== DATA SUPPLIED ==
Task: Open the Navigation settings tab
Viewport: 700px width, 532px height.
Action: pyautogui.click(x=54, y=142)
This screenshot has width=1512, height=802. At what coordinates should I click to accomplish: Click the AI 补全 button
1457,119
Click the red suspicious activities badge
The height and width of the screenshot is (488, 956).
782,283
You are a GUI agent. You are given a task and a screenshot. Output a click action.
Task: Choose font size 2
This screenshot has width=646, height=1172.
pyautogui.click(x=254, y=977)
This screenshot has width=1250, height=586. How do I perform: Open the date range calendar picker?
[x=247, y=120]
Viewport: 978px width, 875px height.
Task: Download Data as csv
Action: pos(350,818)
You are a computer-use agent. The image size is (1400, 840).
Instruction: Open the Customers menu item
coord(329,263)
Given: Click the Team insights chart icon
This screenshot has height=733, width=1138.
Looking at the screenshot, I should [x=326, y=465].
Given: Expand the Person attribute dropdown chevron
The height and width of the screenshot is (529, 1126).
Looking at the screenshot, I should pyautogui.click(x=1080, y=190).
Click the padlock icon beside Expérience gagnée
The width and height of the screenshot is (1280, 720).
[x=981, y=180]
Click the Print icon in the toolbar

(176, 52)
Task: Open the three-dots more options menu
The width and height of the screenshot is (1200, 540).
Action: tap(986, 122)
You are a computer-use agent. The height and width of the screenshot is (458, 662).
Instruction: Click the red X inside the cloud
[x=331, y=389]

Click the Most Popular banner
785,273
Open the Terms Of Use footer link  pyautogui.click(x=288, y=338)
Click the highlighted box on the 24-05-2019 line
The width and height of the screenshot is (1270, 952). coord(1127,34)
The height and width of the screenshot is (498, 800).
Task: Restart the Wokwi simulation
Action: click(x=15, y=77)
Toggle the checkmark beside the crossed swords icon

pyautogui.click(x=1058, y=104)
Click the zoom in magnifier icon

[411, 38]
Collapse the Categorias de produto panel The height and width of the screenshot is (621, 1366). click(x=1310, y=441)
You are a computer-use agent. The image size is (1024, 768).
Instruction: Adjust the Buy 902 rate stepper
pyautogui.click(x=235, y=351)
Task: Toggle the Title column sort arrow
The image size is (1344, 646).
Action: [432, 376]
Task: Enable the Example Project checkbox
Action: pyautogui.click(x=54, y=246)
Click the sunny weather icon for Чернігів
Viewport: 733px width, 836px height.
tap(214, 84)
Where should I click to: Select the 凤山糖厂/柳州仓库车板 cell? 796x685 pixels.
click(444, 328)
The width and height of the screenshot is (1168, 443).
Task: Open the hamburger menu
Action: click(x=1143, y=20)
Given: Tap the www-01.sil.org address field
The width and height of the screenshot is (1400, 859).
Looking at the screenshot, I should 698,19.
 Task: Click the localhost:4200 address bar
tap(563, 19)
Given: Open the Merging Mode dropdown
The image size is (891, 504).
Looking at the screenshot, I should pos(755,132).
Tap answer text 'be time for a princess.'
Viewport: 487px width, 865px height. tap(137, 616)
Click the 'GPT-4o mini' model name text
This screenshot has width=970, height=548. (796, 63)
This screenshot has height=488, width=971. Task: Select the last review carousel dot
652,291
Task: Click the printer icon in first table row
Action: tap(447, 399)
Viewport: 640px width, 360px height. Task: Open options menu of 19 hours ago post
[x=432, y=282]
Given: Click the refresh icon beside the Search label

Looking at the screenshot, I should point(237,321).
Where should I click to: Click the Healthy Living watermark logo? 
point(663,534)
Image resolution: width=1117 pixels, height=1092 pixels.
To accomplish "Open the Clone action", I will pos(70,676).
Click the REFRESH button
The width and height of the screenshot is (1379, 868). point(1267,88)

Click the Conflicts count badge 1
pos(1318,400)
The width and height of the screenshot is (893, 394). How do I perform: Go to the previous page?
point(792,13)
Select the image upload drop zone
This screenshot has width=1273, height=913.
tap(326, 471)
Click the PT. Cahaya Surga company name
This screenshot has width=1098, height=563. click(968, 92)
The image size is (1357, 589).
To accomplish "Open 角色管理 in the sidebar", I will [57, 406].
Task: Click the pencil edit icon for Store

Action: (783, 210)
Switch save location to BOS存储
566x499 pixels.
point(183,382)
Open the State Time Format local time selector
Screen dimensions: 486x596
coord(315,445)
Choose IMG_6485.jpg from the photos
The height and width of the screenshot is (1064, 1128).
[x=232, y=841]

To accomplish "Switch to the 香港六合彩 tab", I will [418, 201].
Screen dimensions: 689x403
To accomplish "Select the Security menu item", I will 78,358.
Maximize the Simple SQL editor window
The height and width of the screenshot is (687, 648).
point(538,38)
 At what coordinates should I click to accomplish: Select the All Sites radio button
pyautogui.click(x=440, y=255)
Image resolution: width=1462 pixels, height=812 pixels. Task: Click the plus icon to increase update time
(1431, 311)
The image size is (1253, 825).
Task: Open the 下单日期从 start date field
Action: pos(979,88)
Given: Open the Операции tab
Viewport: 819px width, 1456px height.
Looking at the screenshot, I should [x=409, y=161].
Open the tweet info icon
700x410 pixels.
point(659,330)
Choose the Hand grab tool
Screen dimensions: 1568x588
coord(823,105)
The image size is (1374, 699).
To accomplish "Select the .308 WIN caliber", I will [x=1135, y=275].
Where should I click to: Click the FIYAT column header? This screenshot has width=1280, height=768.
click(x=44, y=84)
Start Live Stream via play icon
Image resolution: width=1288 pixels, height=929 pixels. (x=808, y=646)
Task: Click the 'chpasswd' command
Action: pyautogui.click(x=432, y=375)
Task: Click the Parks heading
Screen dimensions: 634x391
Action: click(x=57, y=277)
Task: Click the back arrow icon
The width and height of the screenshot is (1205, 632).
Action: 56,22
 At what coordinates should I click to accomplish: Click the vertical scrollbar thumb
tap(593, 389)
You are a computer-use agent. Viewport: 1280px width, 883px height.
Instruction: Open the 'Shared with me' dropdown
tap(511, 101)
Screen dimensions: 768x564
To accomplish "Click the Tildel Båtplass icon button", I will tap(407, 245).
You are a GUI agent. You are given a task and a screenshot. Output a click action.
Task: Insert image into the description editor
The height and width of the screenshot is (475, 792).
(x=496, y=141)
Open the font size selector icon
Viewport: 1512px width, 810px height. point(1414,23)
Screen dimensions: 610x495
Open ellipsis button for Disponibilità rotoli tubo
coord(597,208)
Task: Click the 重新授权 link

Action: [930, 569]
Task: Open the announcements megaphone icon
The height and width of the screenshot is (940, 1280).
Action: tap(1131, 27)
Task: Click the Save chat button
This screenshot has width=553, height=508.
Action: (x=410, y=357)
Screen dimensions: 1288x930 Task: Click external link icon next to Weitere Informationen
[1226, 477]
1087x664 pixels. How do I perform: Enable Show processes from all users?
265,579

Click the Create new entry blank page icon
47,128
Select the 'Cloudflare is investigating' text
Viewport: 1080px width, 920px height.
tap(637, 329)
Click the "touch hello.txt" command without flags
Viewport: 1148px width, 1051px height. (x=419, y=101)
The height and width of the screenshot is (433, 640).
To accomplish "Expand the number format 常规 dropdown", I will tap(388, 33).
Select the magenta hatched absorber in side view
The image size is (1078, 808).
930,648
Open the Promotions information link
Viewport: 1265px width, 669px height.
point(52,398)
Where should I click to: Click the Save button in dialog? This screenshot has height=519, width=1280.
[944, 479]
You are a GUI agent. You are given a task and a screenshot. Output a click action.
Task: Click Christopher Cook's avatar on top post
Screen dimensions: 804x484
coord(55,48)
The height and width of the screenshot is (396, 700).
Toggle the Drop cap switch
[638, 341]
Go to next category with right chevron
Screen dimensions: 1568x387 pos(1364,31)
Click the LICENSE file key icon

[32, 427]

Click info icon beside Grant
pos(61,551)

== REQUIRED WORK ==
Please give an exact restatement of only the lines from the beginning of the material above to the line with "Task: Choose font size 2", inclusive.

== EXERCISE RESPONSE ==
Task: Open the Navigation settings tab
Viewport: 700px width, 532px height.
Action: pyautogui.click(x=54, y=142)
This screenshot has width=1512, height=802. At what coordinates should I click to accomplish: Click the AI 补全 button
1457,119
Click the red suspicious activities badge
The height and width of the screenshot is (488, 956).
782,283
You are a GUI agent. You are given a task and a screenshot. Output a click action.
Task: Choose font size 2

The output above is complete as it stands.